By: Lisa Hoffman, curator of education
It’s the laugh that I miss.
Joe had a marvelous baritone laugh. It wasn’t belly-splitting or loud or protracted. It was warm and inviting . . . the kind of laugh that interrupted your thoughts and made you look at his face, with the gentle eyes and amiable smile.
Joe’s laugh and humor were never at the expense of or directed at another. It was genuine, good-natured fun. Joe rooted for the little guy, the underdog, the one who needed a second chance. Laughing at someone was not Joe’s style.
As I write, Joe Ruelle – the Museum’s longtime facilities manager and beloved co-worker and friend – is close in thought (as he is most days) for several reasons: it’s a gorgeous sunshiny day, the current exhibition is Nature, Tradition & Innovation: Contemporary Japanese Ceramics, and the complementary interactive family gallery – Art Park – invites all ages to engage and be at ease. On Saturday, Joe’s family and friends gathered for a memorial tribute at the Woodson Art Museum.
Traditional Japanese ceramic design and process are influenced by the natural world and embrace the four elements – earth, air, water, and fire. Japanese ceramics emulate cultivated rusticity and simplicity – wabi.

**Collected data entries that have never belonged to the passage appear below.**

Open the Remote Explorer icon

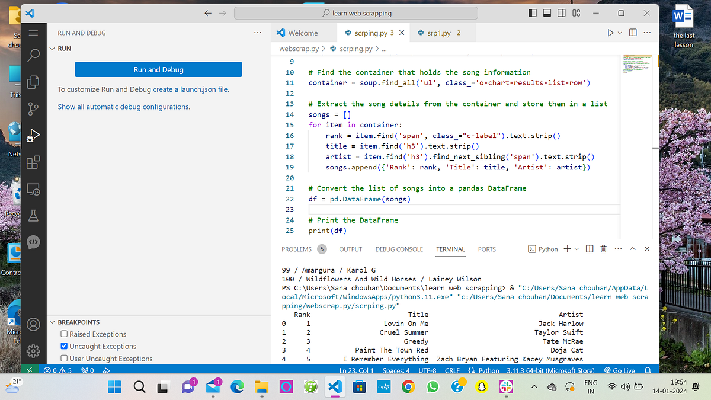pos(33,188)
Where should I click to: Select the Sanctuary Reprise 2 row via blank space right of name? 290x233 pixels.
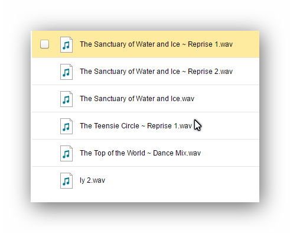coord(246,72)
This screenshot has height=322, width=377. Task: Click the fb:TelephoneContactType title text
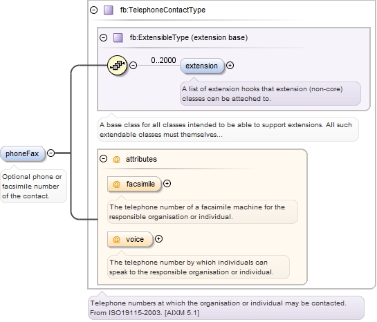[x=163, y=10]
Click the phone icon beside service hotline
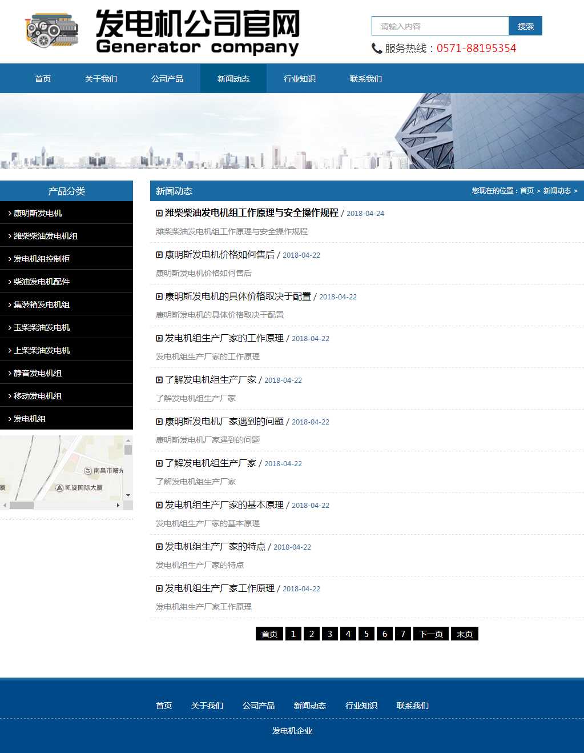This screenshot has width=584, height=753. [377, 49]
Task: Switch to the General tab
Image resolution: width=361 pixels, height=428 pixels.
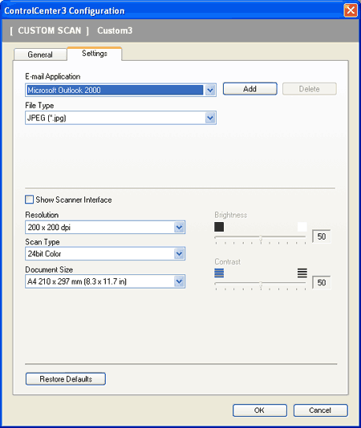Action: tap(40, 55)
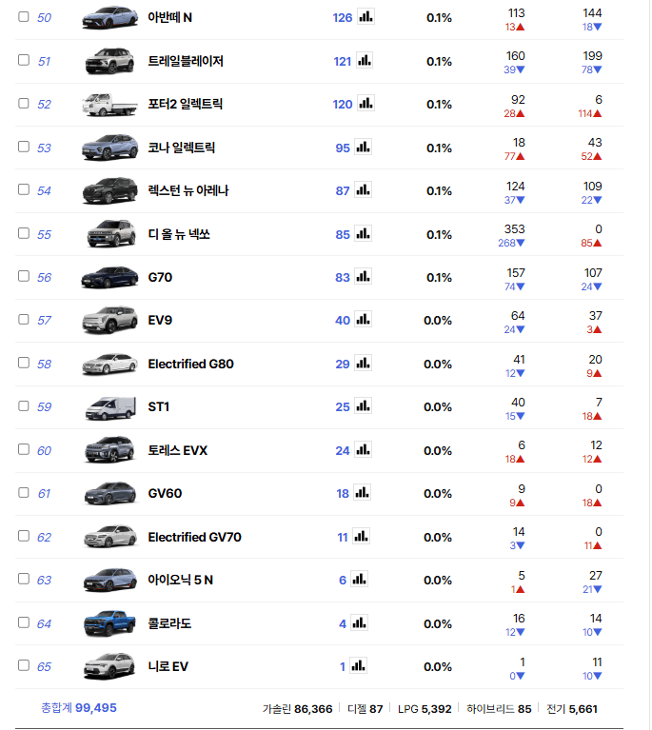The height and width of the screenshot is (730, 652).
Task: Tick the checkbox for 코나 일렉트릭
Action: pyautogui.click(x=24, y=147)
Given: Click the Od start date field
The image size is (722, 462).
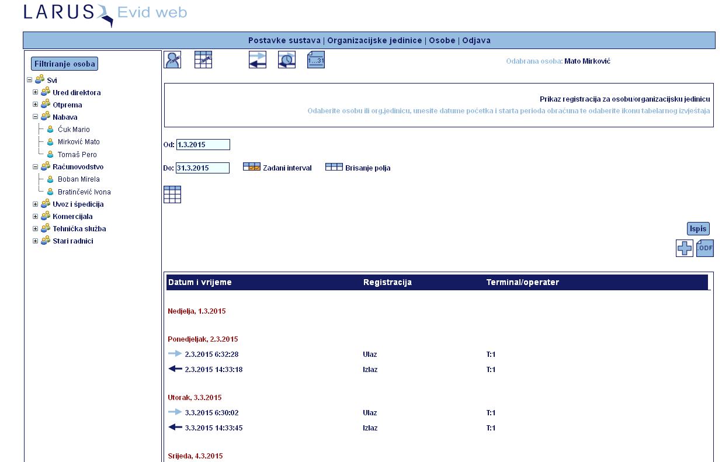Looking at the screenshot, I should tap(203, 144).
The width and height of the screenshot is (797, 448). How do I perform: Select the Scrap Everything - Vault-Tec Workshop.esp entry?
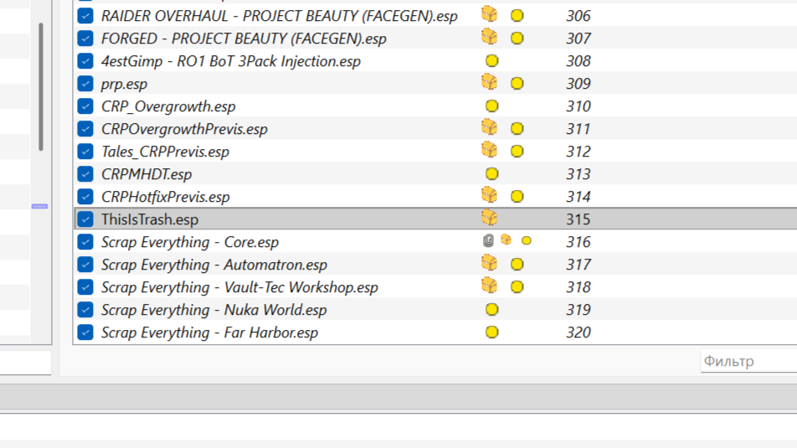(x=239, y=287)
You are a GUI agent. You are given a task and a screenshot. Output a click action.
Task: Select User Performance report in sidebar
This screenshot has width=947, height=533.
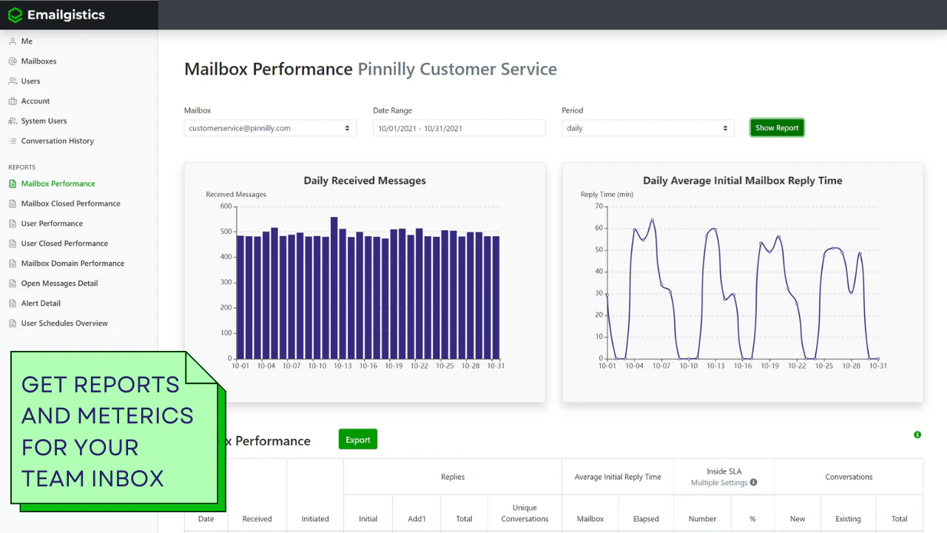pos(52,224)
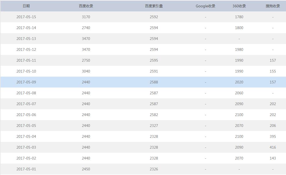Click the 搜狗收录 column header
Viewport: 286px width, 175px height.
(273, 6)
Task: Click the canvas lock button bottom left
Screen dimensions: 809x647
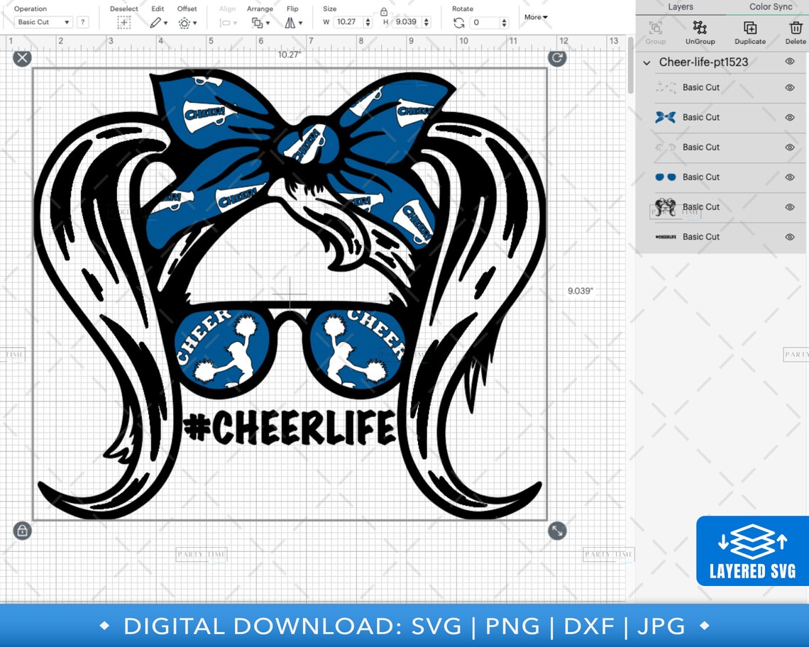Action: 22,531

In all seasons, Joe spent his downtime outdoors. Getting metaphorically “lost” in the woods or on the water was Joe’s great pursuit.
Sabi – the beauty in aging – distinguishes Japanese ceramics from other Asian wares. Utilitarian pieces (tea cups, flower vases, and sake vessels) fill the gallery. All have been used. Wear is cherished. Joe valued a good tool and fashioned many for specific uses at the Museum. Likewise, he was thrilled to participate in many different workshops, including steel-smelting.
I have the privilege of working with the talented Art Park creative staff – of which Joe was a significant member. Joe often remarked that some of his most motivating, inspiring, and gratifying Museum projects were in Art Park. Ironically, this is the first Art Park installation that does not reflect Joe’s influence. Yet Joe is present; the tranquil space is filled with nature-inspired tactiles, landscape images, and simulated potters’ wheels.
Visit the Woodson Art Museum. Stroll the gardens – meticulously cared for by Joe. View the current exhibitions installed with tools Joe fashioned. Celebrate the “Joe” in your life.
May Art Park, the Museum, sculpture gardens, and grounds continuously hum with the good-hearted laughter Joe inspired and nurtured.